Gradients of Belief

I think that a love good for the soul should be harboured in two dimensions at once: it should float in a space larger-than-life, while also being moored in the minutia of everyday reality. It is possible to have a down-to-earth, entirely real love with another person, and together, to make of it something spiritual, destined, and beautiful. You can embrace a story of being fated lovers while also making the choice, over and over again, to put in the work of maintaining a realistic, enduring relationship. Making a partnership all one or the other can cause it to suffer, in my experience.

If you don’t together believe that what you have is a special or particular connection, why put in effort to protect and nurture one another and the connection you share, especially when you go through patches of boredom or difficulty?

I’ve only been in monogamous relationships, so I can’t speak for the dynamics of polyamorous ones, though I imagine the above could apply just as well to those.

Holding both the reality and the spiritual idea of the relationship in balance is difficult, though, when one or both have suffered interpersonal trauma.

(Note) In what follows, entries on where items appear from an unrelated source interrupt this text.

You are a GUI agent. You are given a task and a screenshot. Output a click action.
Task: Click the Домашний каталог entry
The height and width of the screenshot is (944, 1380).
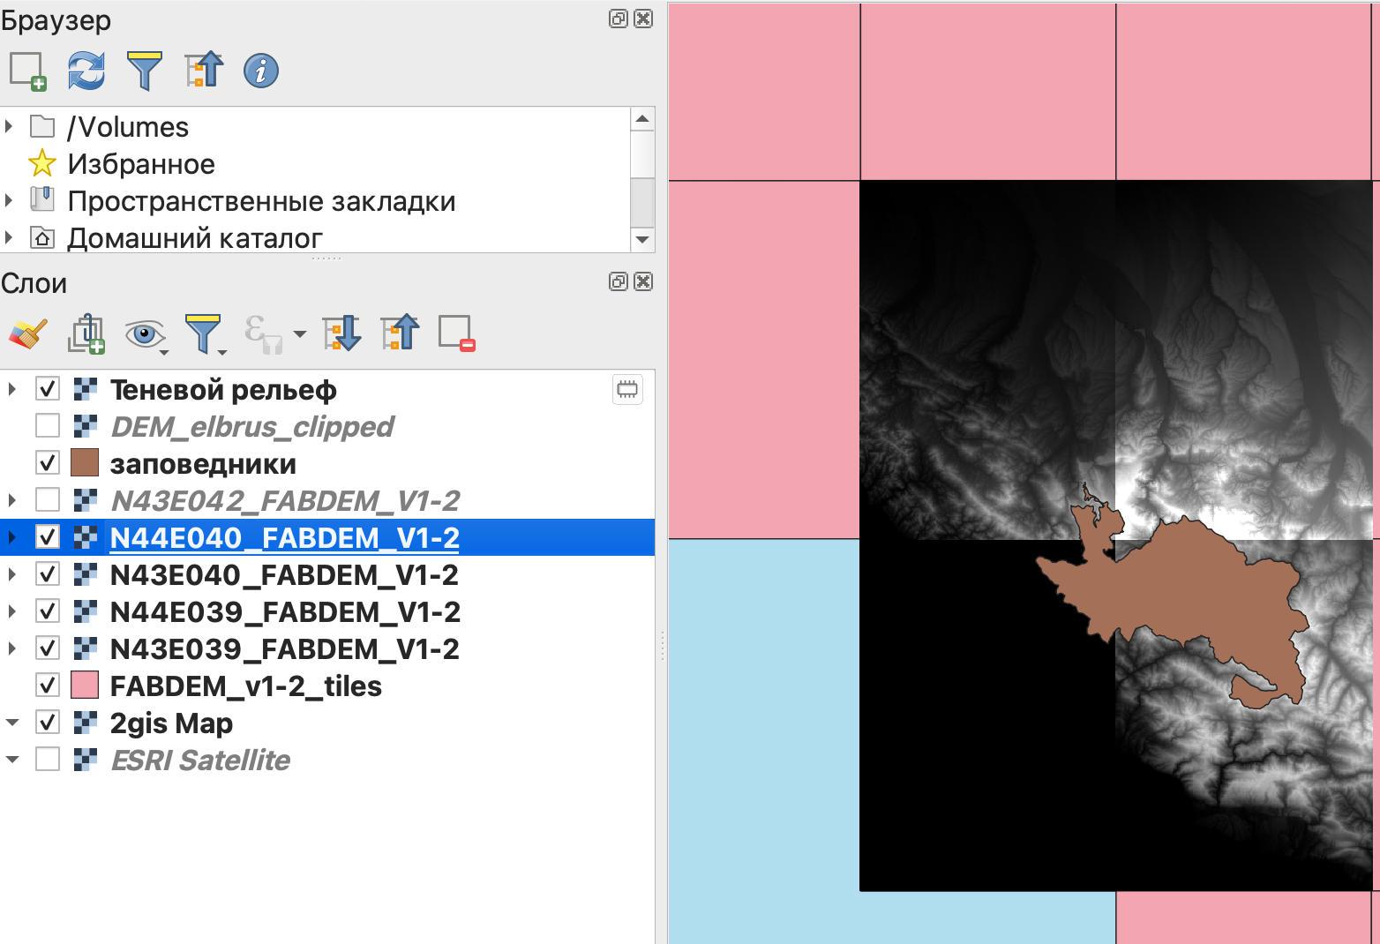point(194,238)
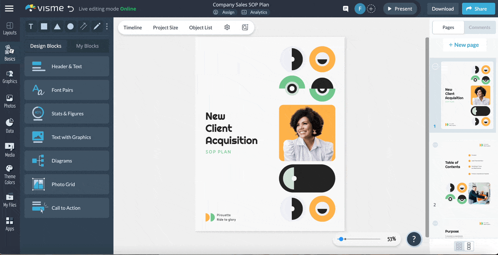Open the hamburger main menu
Screen dimensions: 498x255
(9, 9)
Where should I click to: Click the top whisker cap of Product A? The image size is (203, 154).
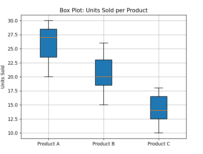(48, 21)
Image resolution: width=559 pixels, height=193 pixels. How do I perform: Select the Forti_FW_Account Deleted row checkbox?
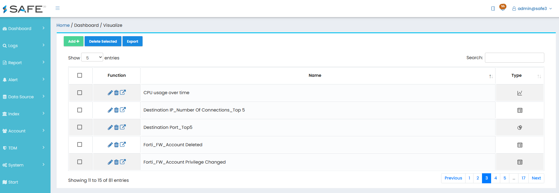point(80,144)
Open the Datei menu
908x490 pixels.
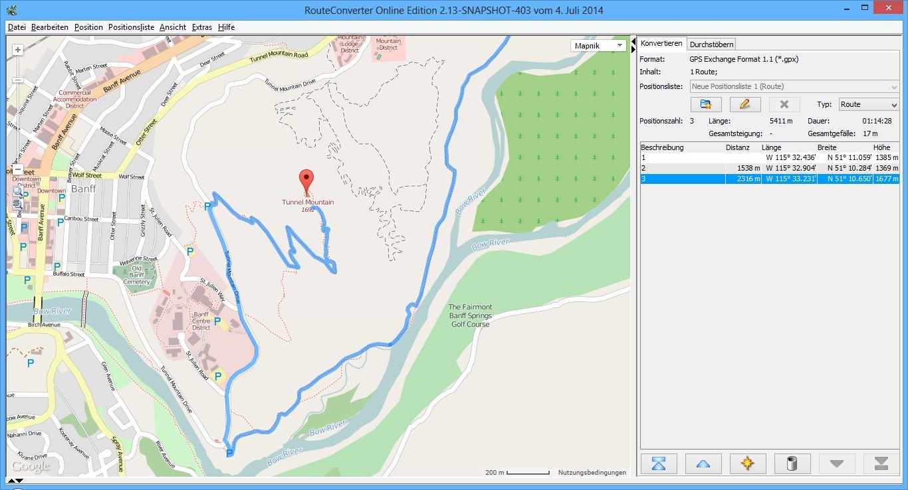17,27
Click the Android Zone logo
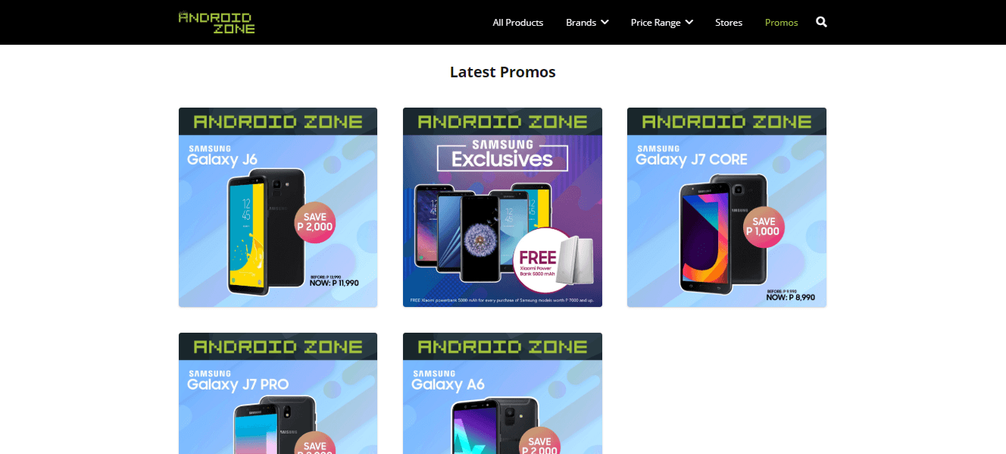Screen dimensions: 1006x454 (217, 22)

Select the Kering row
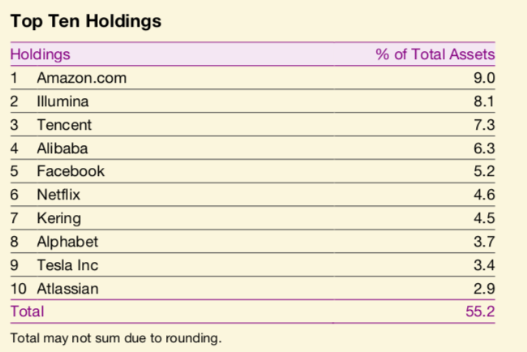58,218
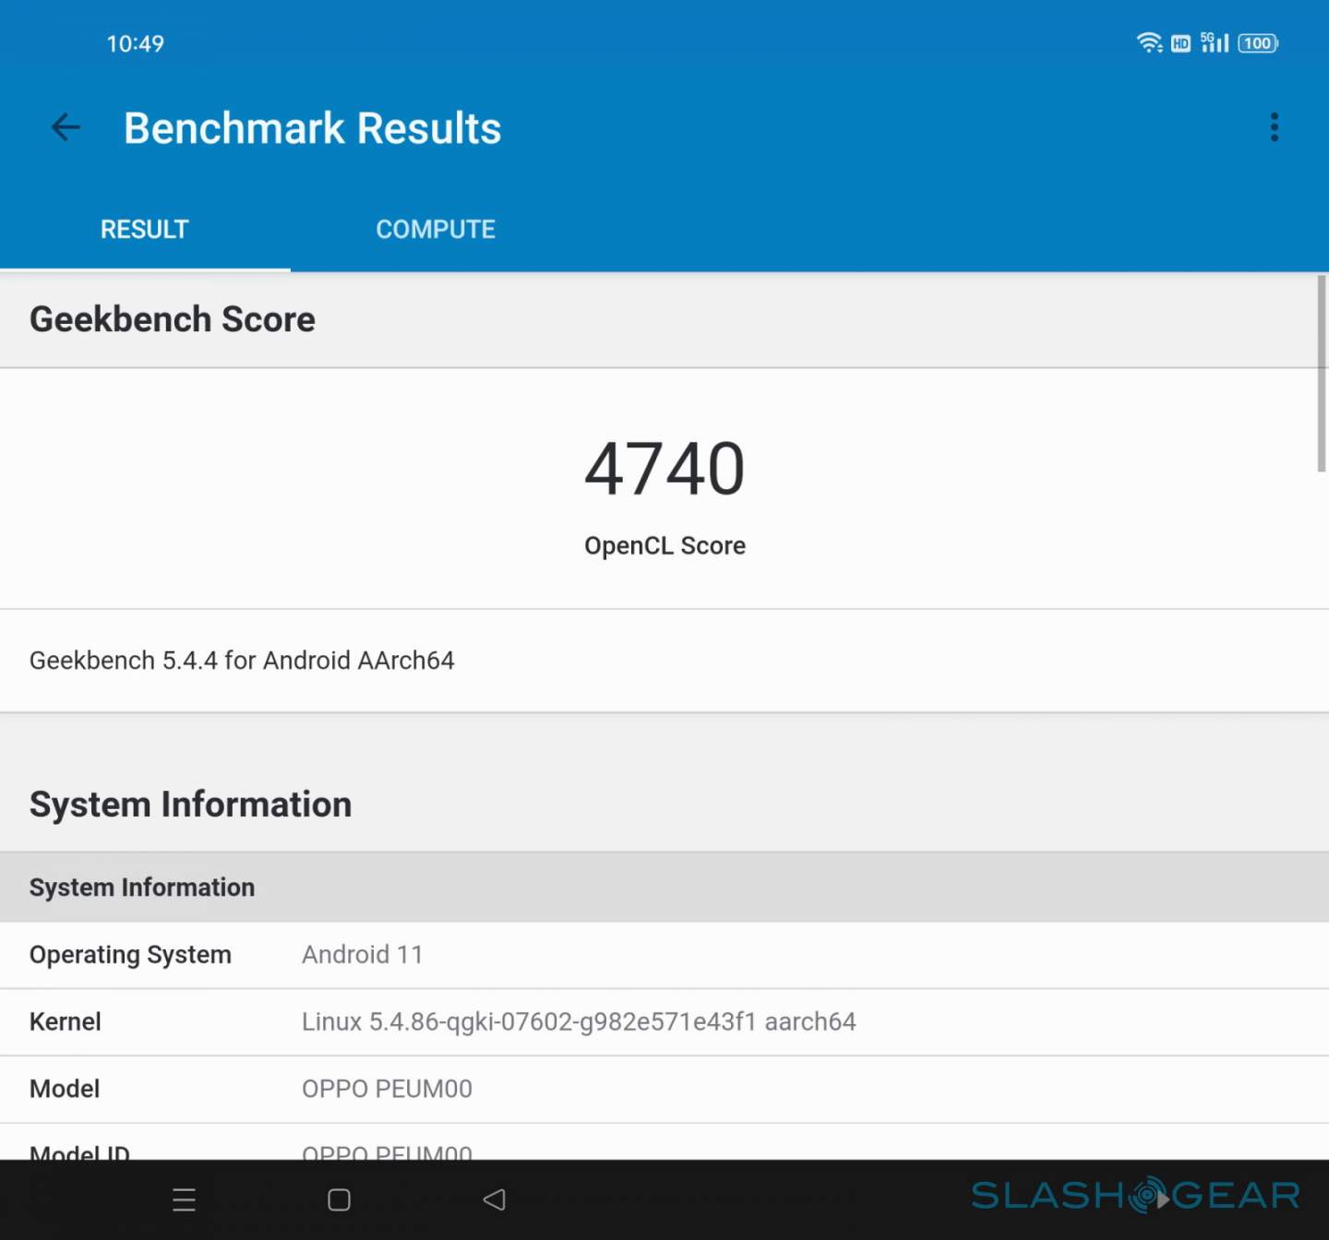The image size is (1329, 1240).
Task: Tap the back arrow beside Benchmark Results
Action: 66,127
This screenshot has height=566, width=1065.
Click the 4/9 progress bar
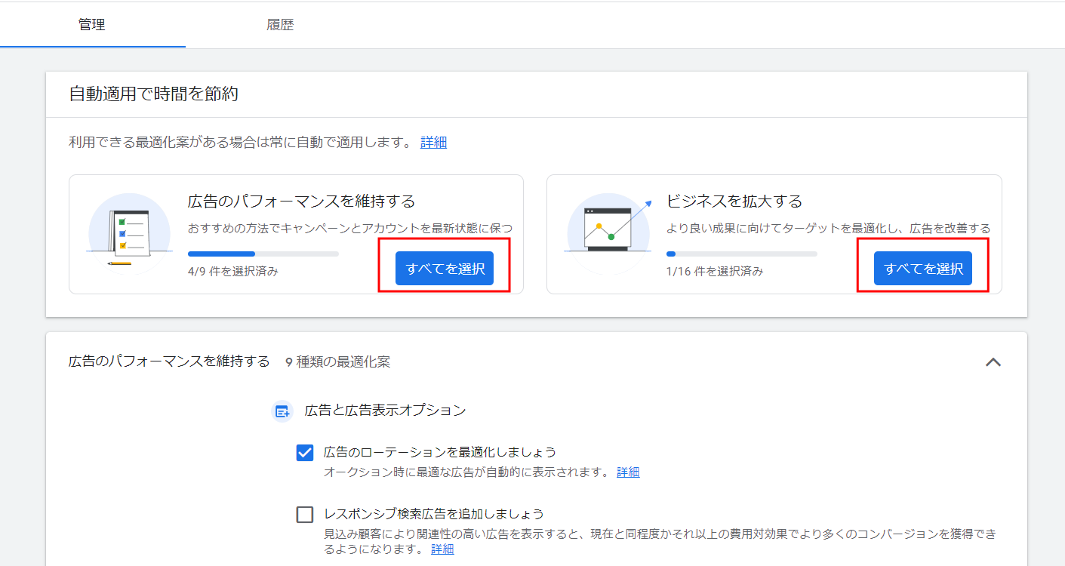click(x=263, y=254)
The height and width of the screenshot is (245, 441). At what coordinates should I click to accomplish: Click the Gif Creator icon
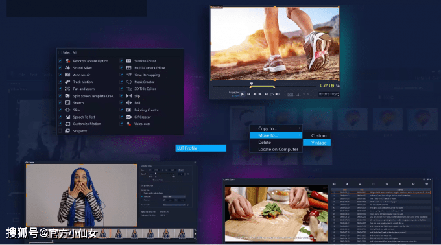(x=128, y=117)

You start off not connecting as yourselves, but rather connecting through one or more layers of survival behaviours and traits–it’s not always necessary or feasible to heal or dispense with them all, but if and when you do, sometimes the connection fades.

It depends on whether or not you choose to connect from a deep, vital part of yourselves from the outset, through some avenue that makes up the core of who you are: something steadfast, that you couldn’t change even if you tried. That you wouldn’t want to change.

I’m certain that many would disagree with me, but I think holding a certain element of magical realism together is essential for a love-filled, longstanding relationship. Human beings have imagination for a reason. My body craves down-to-earth touch and shared glances filled with meaning just as much as my imagination craves the extraordinary, the wondrous, the irreplaceable.

I believe in cause and effect so minute, so intricate, so beautifully complex that it seems like fate–but outside of imaginative art pieces, I don’t believe in destiny as a concept. I hold true to the notion of having free will. Intricate chains of (outside) cause and effect do affect free will, of course. Free will means being able to make a choice between one or more options, not that everything is possible. Some paths are not open to you due to exertions of the collective free will of the universe(s). Moreover, we’re all humans with corporeal bodies, and thus have limitations. We manage to invent ways to get around those limits all the time, though–a testament to how incredible the human imagination and the ingenuity that results from it is.

You wouldn’t be wrong to think of what I called the “universe’s collective free will” as being the will or plan of God(dess), or as the influence from a pantheon of deities. Each of us, at birth, are given a set of life circumstances to begin with that we truly have no control over. As we grow and age, we are able to make choices and find ways around whatever limits we were born into or come into as we live, but there are always things that we cannot in the moment and may never be able to control. There is still a lot of magic and mystery left on Earth (not to mention the universe as a whole) that science has not yet managed to explain, let alone control.

I became a cynic out of necessity, but that is not who I was by nature.